The new XTR pedals are totally redesigned. More platform, ans supposedly a little better mud-shedding. But Shimano just announced a new version of the XT which integrated many of the same features. There's a couple page thread in the XC racing section of MTBR on the new XTRs with good reviews.

The platform probably isn't a big deal in a cross race though.


----------



## jlamb (Jan 28, 2011)

I run the 540's on my mtb and cross bike. The ones on my mtb have been on there for over 4 years with really no maintenance other than throwing some lube on the springs after hosing off. I also may try the xt's one day, but imho the 540's cannot be beat for the 60 you can find them for online.


----------



## ms6073 (Jul 7, 2005)

m_s said:


> The new XTR pedals are totally redesigned. More platform, ans supposedly a little better mud-shedding.

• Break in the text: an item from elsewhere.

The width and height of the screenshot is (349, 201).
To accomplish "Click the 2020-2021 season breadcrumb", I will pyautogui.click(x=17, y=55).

I ran XTR PD-M970's at the beginning of the last CX season and the new M980's starting mid-season and I felt like the new XTR design actually packed more of the gooey, slimey type mud than the M970's but that is just my opinion and others may have different experiences.


----------



## atpjunkie (Mar 23, 2002)

they all suck compared to Time or Cranks Bros


----------



## rubbersoul (Mar 1, 2010)

get the best, and forget the rest


----------



## Corndog (Jan 18, 2006)

ms6073 said:


> I felt like the new XTR design actually packed more of the gooey, slimey type mud than the M970's



This was exactly my experience as well. The new ones are great in anything but goopy mud. The increase in surface area is the culprit... mud on the sole of the shoe and all that surface area means more clip in friction. 

Old XTR or XT pedals work much better (still sucky compared to Eggs, time) in the muck. Be aware that XT pedals are going to be redesigned this season to match the new XTR layout.


----------